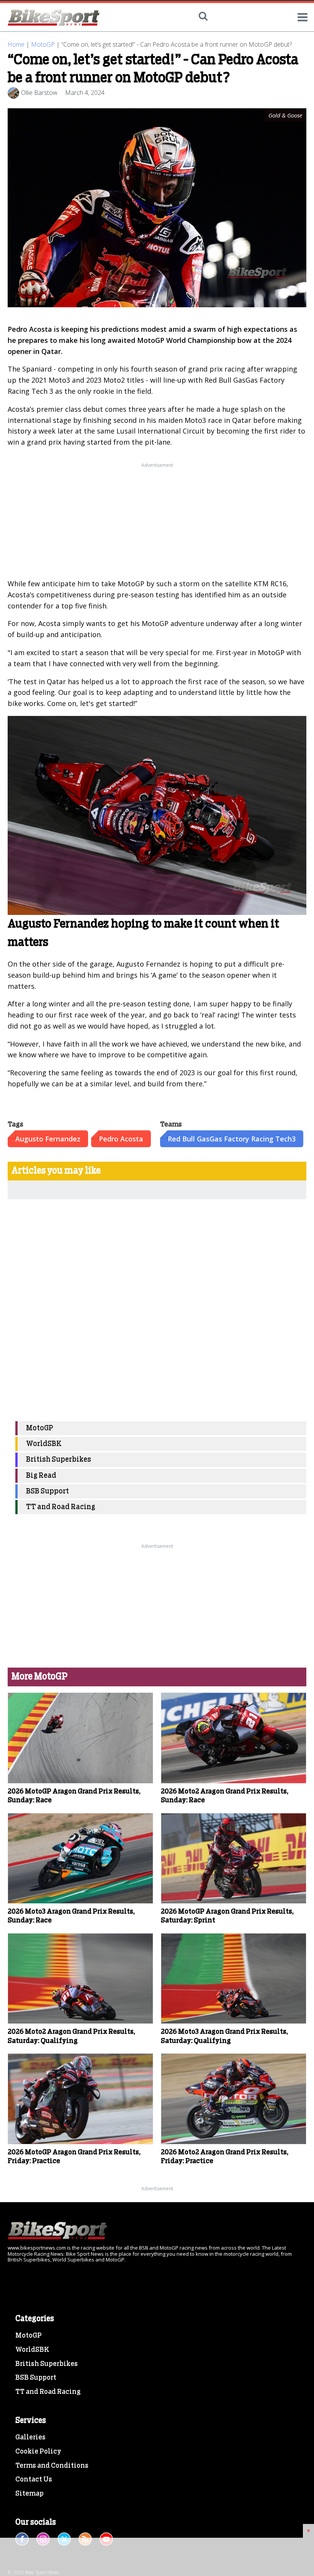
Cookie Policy (38, 2451)
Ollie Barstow (39, 92)
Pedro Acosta (121, 1138)
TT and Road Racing (60, 1507)
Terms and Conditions (51, 2465)
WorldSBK (44, 1444)
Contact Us (33, 2479)
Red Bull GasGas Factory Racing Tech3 (232, 1138)
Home (16, 44)
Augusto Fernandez (47, 1138)
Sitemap (29, 2493)
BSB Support (47, 1491)
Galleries (30, 2437)
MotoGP (43, 44)
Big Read (41, 1475)
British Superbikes (58, 1459)
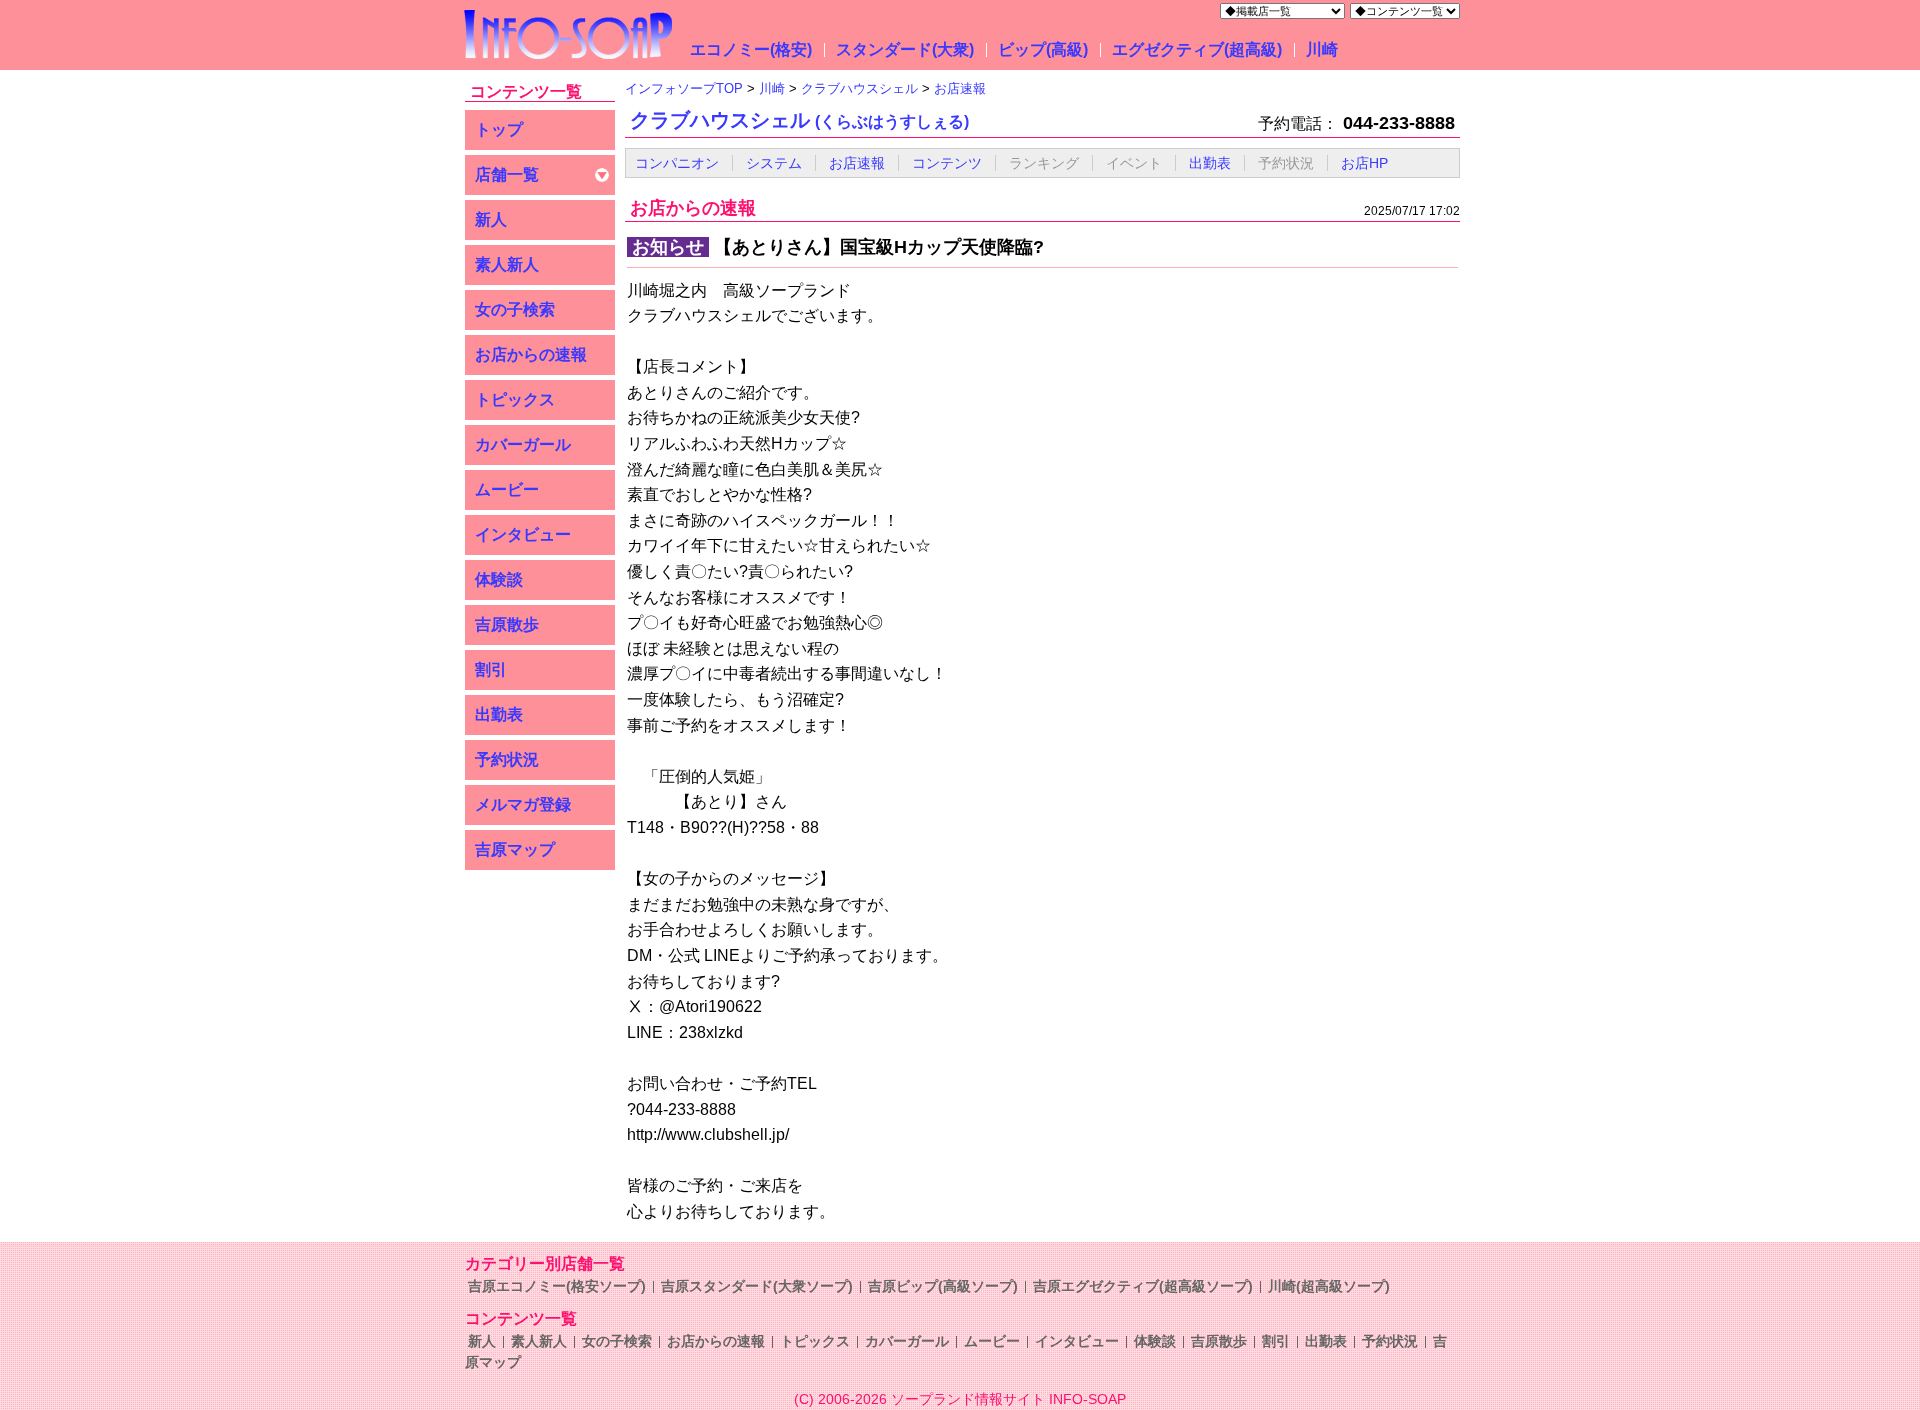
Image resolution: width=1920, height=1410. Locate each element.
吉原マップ (515, 849)
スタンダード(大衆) (905, 49)
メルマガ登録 (523, 804)
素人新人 (507, 264)
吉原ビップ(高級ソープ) (943, 1286)
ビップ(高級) (1043, 49)
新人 (491, 219)
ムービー (507, 489)
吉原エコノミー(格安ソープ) (557, 1286)
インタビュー (523, 534)
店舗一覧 (507, 174)
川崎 (1322, 49)
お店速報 (857, 163)
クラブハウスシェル (799, 120)
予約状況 (507, 759)
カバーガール (523, 444)
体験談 (499, 579)
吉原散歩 (507, 624)
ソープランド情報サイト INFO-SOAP (1008, 1399)
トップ (499, 129)
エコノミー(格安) (751, 49)
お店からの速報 (531, 354)
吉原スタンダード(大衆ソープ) (757, 1286)
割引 (491, 669)
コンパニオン (677, 163)
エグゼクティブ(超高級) (1197, 49)
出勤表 (499, 714)
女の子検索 (515, 309)
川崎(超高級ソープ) (1329, 1286)
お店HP (1364, 163)
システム (774, 163)
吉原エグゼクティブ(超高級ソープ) (1143, 1286)
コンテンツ (947, 163)
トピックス (515, 399)
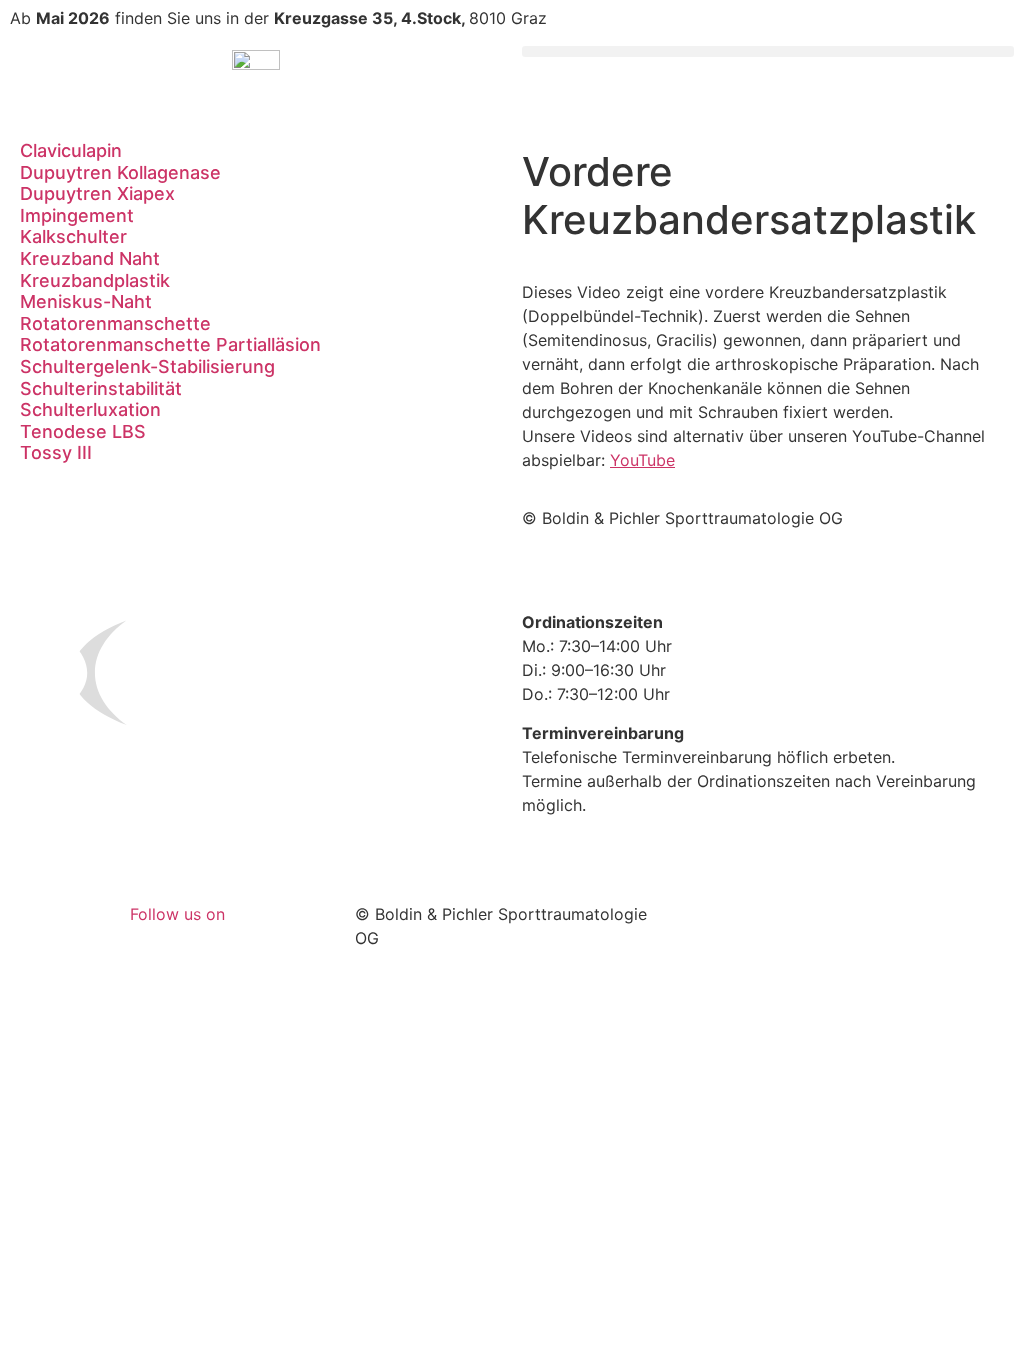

### YOUR TASK
Nothing but the lines from the one with "BSB Support (47, 1491)" through the last line of the material above should appear in the answer, each copied exactly, with no pictures.

### PROBLEM SOLUTION
BSB Support (47, 1491)
Galleries (30, 2437)
MotoGP (43, 44)
Big Read (41, 1475)
British Superbikes (58, 1459)
Image resolution: width=1920, height=1410. Locate each element.
吉原マップ (515, 849)
スタンダード(大衆) (905, 49)
メルマガ登録 (523, 804)
素人新人 (507, 264)
吉原ビップ(高級ソープ) (943, 1286)
ビップ(高級) (1043, 49)
新人 (491, 219)
ムービー (507, 489)
吉原エコノミー(格安ソープ) (557, 1286)
インタビュー (523, 534)
店舗一覧 (507, 174)
川崎 (1322, 49)
お店速報 (857, 163)
クラブハウスシェル (799, 120)
予約状況 (507, 759)
カバーガール (523, 444)
体験談 (499, 579)
吉原散歩 (507, 624)
ソープランド情報サイト INFO-SOAP (1008, 1399)
トップ (499, 129)
エコノミー(格安) (751, 49)
お店からの速報 (531, 354)
吉原スタンダード(大衆ソープ) (757, 1286)
割引 (491, 669)
コンパニオン (677, 163)
エグゼクティブ(超高級) (1197, 49)
出勤表 (499, 714)
女の子検索 (515, 309)
川崎(超高級ソープ) (1329, 1286)
お店HP (1364, 163)
システム (774, 163)
吉原エグゼクティブ(超高級ソープ) (1143, 1286)
コンテンツ (947, 163)
トピックス (515, 399)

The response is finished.